The dreaded global burden of dementia, its extensive research and the possible available tools of prevention have led to the need to be able to differentiate early between normal and pathological aging. Therefore, the concept of mild cognitive impairment (MCI) has been introduced in recent decades. The history of mild cognitive impairment has gone through many stages throughout until it has reached its nowadays accepted, but ever-changing state. As early as 1962, the concept of Benign and Malignant Senescent Forgetfulness was used [1]. In 1986, the National Institute of Mental Health (NIMH) proposed Age-Associated Memory Impairment to distinguish more easily between the two [2]. From 1982, the predecessor of MCI, the mild cognitive decline, was used to correspond to grade 3 on the Global Deterioration Scale, and from 1988 onwards as MCI [3]. In 1994, the concept of Age-Associated Cognitive Decline was introduced, with dementia being the exclusion criterion [4]. The concept of Cognitive Impairment No Dementia was introduced in 1997 and included a larger patient population because the underlying cause was irrelevant and could include mental decline in psychiatric or somatic and neurological diseases [5]. And beyond that, the conceptualists came up with more ideas.
Diagnostic criteria
In 2003, an international committee (Key Symposium) was held to discuss and consolidate the knowledge gained so far, establishing criteria, organizing the knowledge available, and formulating guidelines for disease assessment regarding the involvement of neuroimaging, biomarkers and genetics [6-8]. According to this committee, the MCI criteria are shown in Table 1.
Once diagnosed as MCI, the path of the subtypes can be divided in two ways: if memory is impaired, it is the amnestic type, or, if not, the non-amnestic type. Within each, we distinguish single or multiple domain involvement [7].
In 2011, the National Institute on Aging (NIA) and the Alzheimer's Association (AA) established specific criteria for MCI due to Alzheimer's and later to Parkinson's disease [9]. The diagnostic categorization of the Mayo Clinic's Alzheimer's Disease Research Center places the disease (MCI) between normal aging and dementia. Their diagnostic criteria are as follows: 1, memory complaint, preferably confirmed by an informant; 2, objective memory impairment for age and education; 3, preserved general cognitive function; 4, intact activities of daily living; and 5, not demented [10]. Earlier diagnostic manuals [e.g. Diagnostic and Statistical Manual of Mental Disorders, Fourth Edition, Text Revision (DSM-IV-TR)] have been used to encode this heterogeneous group of diseases with different coding.

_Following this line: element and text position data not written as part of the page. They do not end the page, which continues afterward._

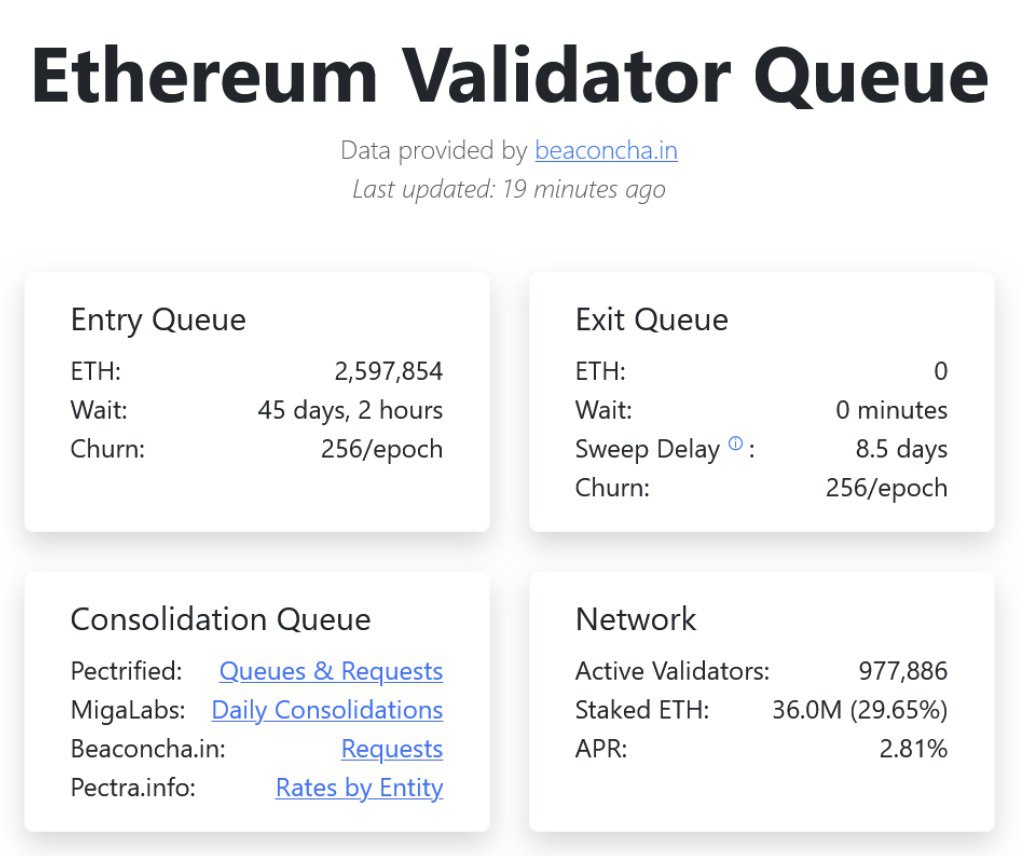The image size is (1020, 856).
Task: Click the Exit Queue card heading
Action: 651,320
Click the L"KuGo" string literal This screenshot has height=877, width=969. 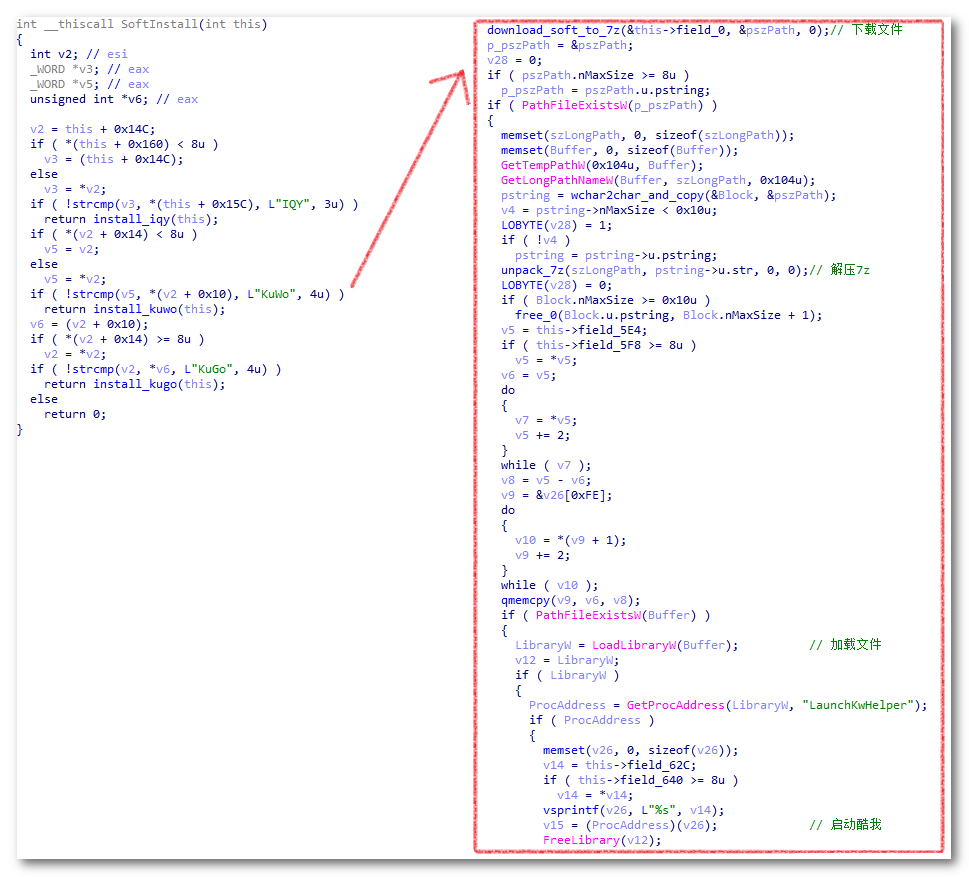click(x=219, y=369)
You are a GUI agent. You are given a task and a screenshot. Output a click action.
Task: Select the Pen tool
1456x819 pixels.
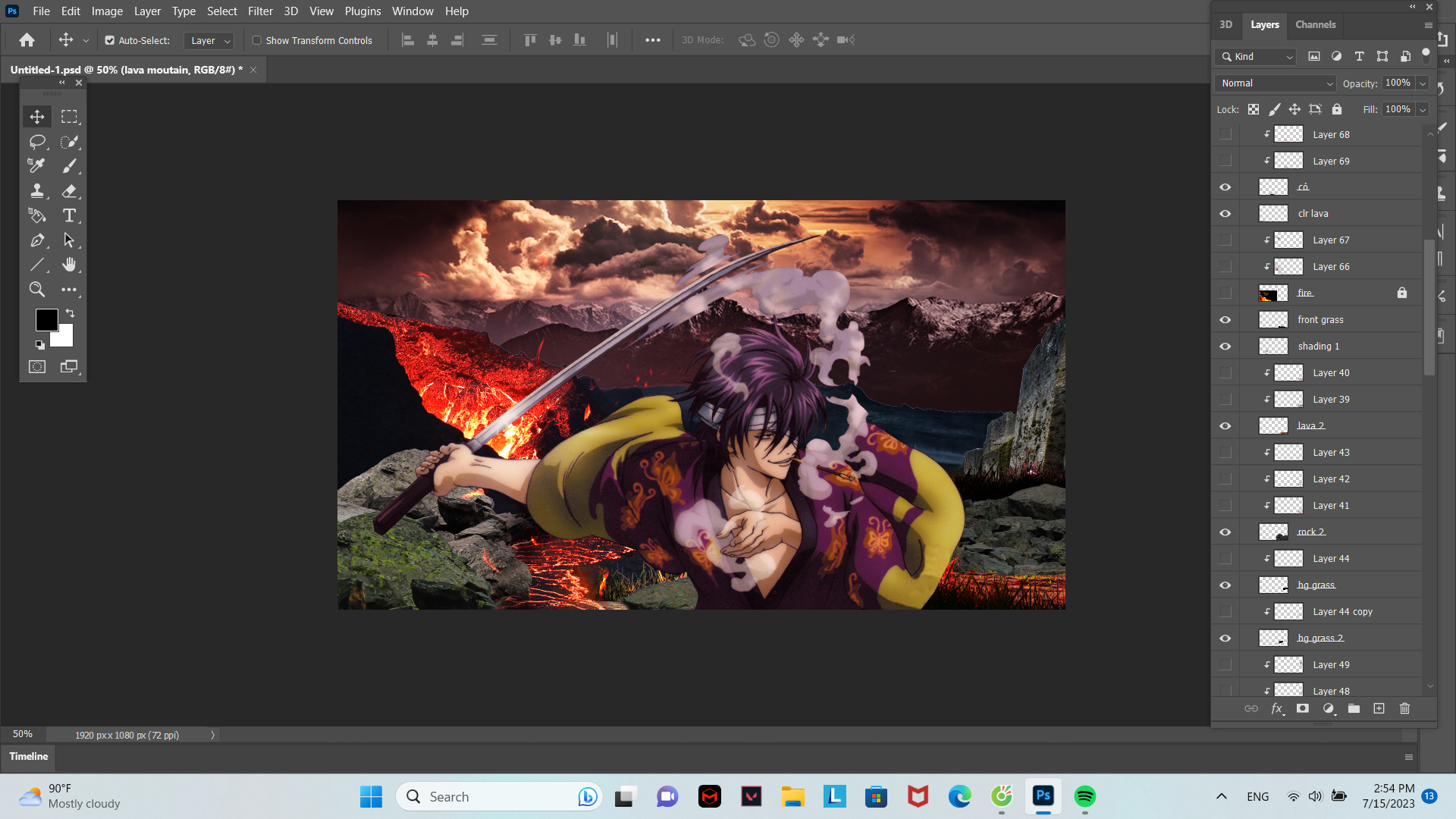coord(36,240)
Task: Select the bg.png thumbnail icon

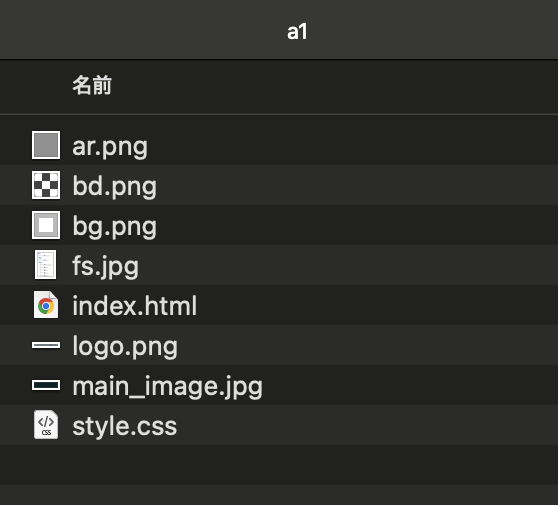Action: [x=46, y=225]
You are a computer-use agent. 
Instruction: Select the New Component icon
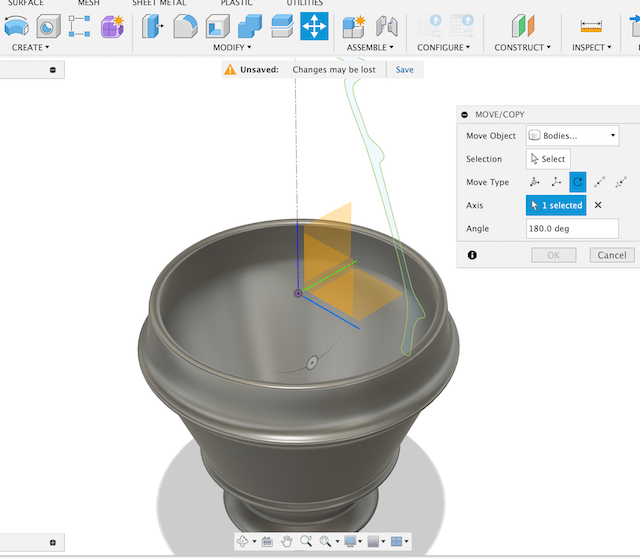[x=353, y=26]
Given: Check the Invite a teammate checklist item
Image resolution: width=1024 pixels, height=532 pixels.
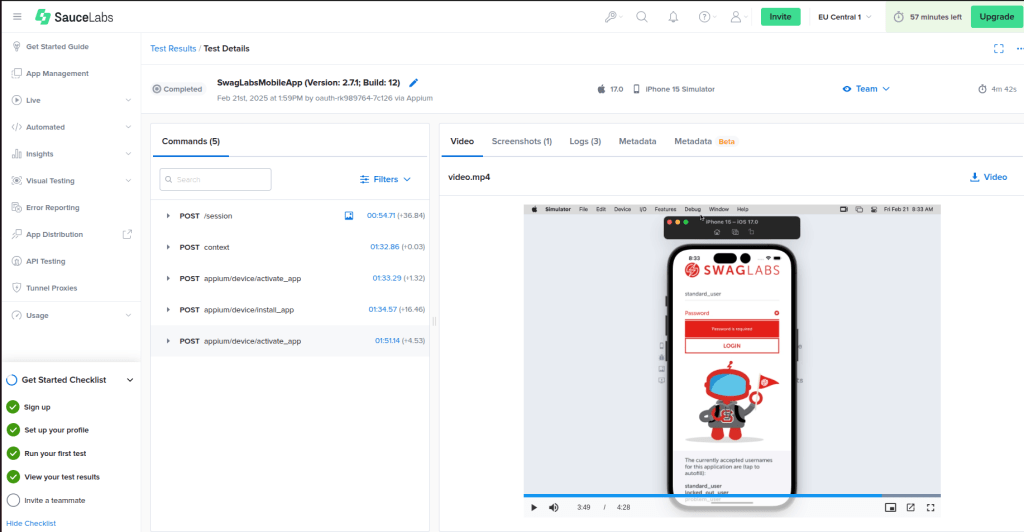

According to the current Diagnostic and Statistical Manual of Mental Disorders, 5th Edition (DSM-5), it can be categorized as Mild Neurocognitive Disorder [11]. See Table 2. for the diagnostic criteria.
Epidemiology
The results of epidemiological studies have led to significant differences due to the immaturity of the concepts and the different formulations of criteria. To overcome these difficulties, a 2015 cohort study combined the criteria and found that the prevalence of MCI among those over 60 was 5.9% [12]. A Mayo Clinic study published in 2012 found that the incidence of MCI in the 70-89 population was 63.6/1000 person-years [13] A smaller follow-up study found that the conversion rate for community-selected participants was 5% person-years [14]. We found no data about the incidence or prevalence of the Hungarian MCI or AD population, the number of the patients available is based on the estimated number of patients of the international literature.
Assessment
The most commonly used procedures in Hungary for the identification of the disease are the Mini-Mental State Exam or the Early Mental Test developed by the University of Szeged [15]. There is no international consensus on which is the best test and with which cut-off points. In recent years, the Montreal Cognitive Assessment and the Short Test of Mental Status have been used for this purpose, the Hungarian version of which is not yet available [16]. In the field of biomarkers, amyloid deposits or neuronal degeneration are being investigated, which we have not been able to do in routine clinical practice, as well as genetic testing, for which there is no accepted gold standard yet.
We have selected a short, self-completed test method developed by the English author Jeremy Brown, which is validated in different countries worldwide, also in Hungary (TYM-HUN) [17, 18]. This is the Test Your Memory (TYM), which examines a fairly wide range of cognitive functions in a short period of time and provides reliable information to the clinician when properly evaluated [19]. Our study aimed to compare the diagnostic utility of the TYM-HUN with the MMSE and the ADAS-Cog tests for MCI in a Hungarian population. We determined a 'cut-off' point of TYM-HUN where optimal sensitivity and specificity values were obtained to screen MCI.